Stanley Lubman, Esq.


Stanley Lubman has specialized on China as a scholar and as a practicing lawyer for over thirty years. He is currently teaching on Chinese law at the University of California (Berkeley), where he is Lecturer at the School of Law and Visiting Scholar at the Center for the Study of Law and Society. He has previously taught at the Stanford Law School (Consulting Professor, 1997-2000; Senior Fellow and Lecturer, 2000-2001); the law schools of Columbia, Harvard, and Yale; and the University of Heidelberg and the School of Oriental and African Studies of the University of London. He has been advising clients on the People's Republic of China since 1972, and has also been active in representing clients in disputes arbitrated by the China International Economic and Trade Arbitration Commission in Beijing. From 1978 to 1997 he headed the China practices at two major San Francisco law firms and a large English firm of solicitors.

His writings on Chinese law and related subjects have been widely published, including China's Legal Reforms (Stanley Lubman, ed.), Oxford University Press, 1996 and Bird in a Cage: Legal Reform in China after Mao, Stanford University Press, 2000.
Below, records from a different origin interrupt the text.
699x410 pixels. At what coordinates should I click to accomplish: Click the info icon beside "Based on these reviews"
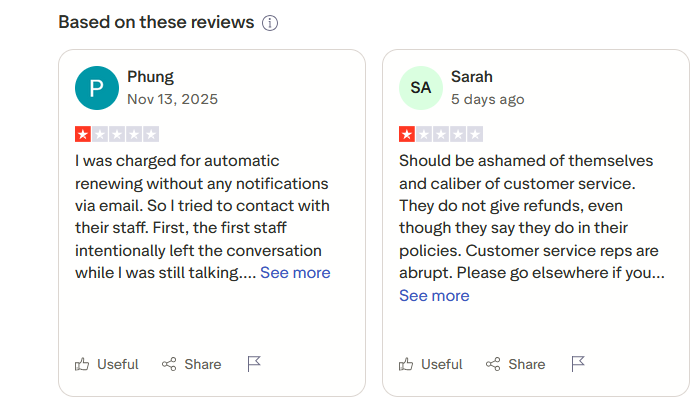270,23
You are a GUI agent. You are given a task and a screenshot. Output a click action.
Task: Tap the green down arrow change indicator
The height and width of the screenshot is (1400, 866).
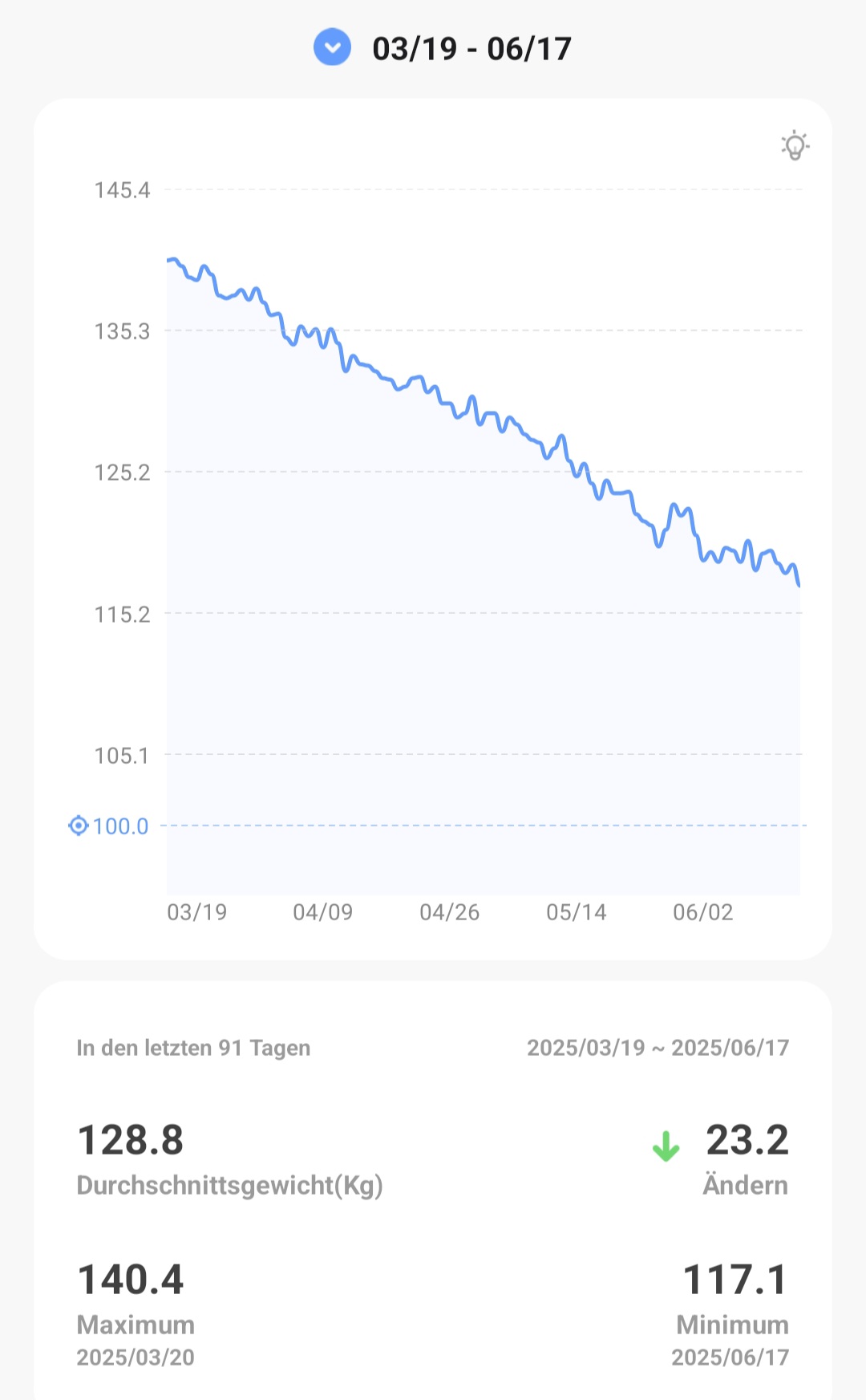coord(666,1146)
He is advisor on China legal projects to The Asia Foundation, and is currently involved in planning two efforts funded by the Foundation. One related to training a selected group of Chinese officials on the impact of WTO accession on Chinese law, and the other involves consultation between U.S. experts on administrative law and a group of Chinese specialists who are drafting legislation intended to reform Chinese administrative law.